== Prompt ==
Scan the entries below. Report each line where the string "button" occurs.

== Available records ==
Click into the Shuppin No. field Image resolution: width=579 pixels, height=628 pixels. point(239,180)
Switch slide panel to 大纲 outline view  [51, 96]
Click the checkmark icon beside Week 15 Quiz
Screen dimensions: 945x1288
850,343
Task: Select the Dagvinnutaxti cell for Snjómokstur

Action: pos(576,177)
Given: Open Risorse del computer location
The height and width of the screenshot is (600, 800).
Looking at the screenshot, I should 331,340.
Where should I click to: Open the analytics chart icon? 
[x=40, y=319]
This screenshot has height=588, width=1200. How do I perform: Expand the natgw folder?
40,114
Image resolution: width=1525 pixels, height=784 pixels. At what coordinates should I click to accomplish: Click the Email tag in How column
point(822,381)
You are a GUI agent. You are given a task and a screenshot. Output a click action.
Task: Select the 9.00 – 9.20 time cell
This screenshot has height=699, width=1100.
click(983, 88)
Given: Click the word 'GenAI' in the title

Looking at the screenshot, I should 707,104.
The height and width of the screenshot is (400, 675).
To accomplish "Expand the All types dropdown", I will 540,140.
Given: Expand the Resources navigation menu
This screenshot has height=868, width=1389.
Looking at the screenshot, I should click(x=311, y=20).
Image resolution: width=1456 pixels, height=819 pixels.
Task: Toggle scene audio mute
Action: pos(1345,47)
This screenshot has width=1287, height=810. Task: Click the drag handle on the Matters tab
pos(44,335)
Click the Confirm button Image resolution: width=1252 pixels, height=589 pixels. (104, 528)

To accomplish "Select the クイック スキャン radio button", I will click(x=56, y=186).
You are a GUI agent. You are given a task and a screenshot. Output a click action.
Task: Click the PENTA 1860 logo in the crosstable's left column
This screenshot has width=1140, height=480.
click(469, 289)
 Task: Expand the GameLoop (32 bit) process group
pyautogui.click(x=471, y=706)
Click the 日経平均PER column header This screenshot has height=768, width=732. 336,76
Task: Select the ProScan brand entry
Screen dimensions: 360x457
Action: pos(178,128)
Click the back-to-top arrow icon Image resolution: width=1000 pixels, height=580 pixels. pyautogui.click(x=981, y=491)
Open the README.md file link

== Solution to this problem ==
Click the Confirm button Image resolution: width=1252 pixels, height=589 pixels. (104, 528)
To accomplish "Select the クイック スキャン radio button", I will click(x=56, y=186).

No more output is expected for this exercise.